After (CFG, guidance scale=3):
“Hello! I don’t have a personal name, but you can call me Assistant. How can I help you today?”
Separately, I’ve tested the model’s performance on the benchmarks, automatic tests I was using during the NeurIPS 2024 Privacy Challenge and performance was good in both tests (actually the results I reported in the previous post were after applying the updated CFG formula, additional information is in my arXiv paper). The automatic tests, as I mentioned before, were based on the number of personal data phrases generated in the answers and the accuracy on MMLU-Pro dataset evaluated with LLM-Judge.
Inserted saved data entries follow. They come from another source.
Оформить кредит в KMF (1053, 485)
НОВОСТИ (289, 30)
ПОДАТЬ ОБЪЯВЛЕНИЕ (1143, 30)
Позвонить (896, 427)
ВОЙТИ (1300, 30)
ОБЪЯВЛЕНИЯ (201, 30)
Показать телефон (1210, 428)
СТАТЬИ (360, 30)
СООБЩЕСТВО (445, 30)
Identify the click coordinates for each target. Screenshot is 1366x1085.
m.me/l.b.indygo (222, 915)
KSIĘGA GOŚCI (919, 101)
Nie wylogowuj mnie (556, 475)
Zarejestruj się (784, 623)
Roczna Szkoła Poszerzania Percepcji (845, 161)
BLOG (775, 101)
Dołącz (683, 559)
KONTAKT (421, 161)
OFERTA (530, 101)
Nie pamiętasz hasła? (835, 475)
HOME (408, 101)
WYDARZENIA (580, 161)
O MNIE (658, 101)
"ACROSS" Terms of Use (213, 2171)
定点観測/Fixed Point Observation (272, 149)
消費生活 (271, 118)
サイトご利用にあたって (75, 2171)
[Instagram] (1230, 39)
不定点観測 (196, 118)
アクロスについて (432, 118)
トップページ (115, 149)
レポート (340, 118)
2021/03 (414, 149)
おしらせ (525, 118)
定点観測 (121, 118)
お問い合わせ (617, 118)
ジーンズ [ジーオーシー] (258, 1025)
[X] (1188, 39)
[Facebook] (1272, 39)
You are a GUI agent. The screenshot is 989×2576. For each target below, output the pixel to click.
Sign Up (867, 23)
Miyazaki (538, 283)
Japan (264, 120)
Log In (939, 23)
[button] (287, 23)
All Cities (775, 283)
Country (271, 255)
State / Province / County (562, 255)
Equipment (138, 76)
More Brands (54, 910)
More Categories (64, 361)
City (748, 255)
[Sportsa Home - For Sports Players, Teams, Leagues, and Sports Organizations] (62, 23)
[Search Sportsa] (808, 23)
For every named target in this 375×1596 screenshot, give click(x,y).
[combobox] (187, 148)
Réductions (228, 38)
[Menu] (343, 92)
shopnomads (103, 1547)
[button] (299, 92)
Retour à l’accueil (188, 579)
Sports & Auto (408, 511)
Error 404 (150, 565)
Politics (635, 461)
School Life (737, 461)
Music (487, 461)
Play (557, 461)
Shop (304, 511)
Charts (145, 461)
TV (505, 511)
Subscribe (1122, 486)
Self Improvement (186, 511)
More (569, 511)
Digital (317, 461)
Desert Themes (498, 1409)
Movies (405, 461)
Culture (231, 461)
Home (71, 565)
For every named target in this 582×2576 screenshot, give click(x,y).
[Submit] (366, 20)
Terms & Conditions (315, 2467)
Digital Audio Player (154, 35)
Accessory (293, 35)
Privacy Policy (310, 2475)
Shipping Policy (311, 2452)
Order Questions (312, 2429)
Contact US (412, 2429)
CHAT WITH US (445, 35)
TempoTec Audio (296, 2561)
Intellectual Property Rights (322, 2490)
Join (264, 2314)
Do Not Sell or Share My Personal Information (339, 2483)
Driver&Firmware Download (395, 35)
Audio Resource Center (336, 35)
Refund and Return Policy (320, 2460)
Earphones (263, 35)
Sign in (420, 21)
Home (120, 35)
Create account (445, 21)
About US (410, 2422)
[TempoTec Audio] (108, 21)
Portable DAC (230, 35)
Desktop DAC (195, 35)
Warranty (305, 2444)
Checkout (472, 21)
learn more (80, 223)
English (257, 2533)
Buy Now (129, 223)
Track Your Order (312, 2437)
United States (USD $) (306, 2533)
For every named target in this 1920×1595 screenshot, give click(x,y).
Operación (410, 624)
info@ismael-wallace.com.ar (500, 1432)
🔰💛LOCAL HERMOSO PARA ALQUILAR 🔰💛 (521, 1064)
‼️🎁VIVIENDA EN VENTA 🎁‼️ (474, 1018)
The performance didn’t deteriorate on the tests while the text quality improved according to the manual tests — no described artefacts were found.
Conclusion
Current classifier-free guidance implementation for text generation with large language models may cause unexpected artefacts and quality degradation. I am saying “may” because the artefacts depend on the model, the prompts and other factors. Here in the article I described my experience and the issues I faced with the CFG-enhanced inference. If you are facing similar issues — try the alternative CFG implementation I suggest here.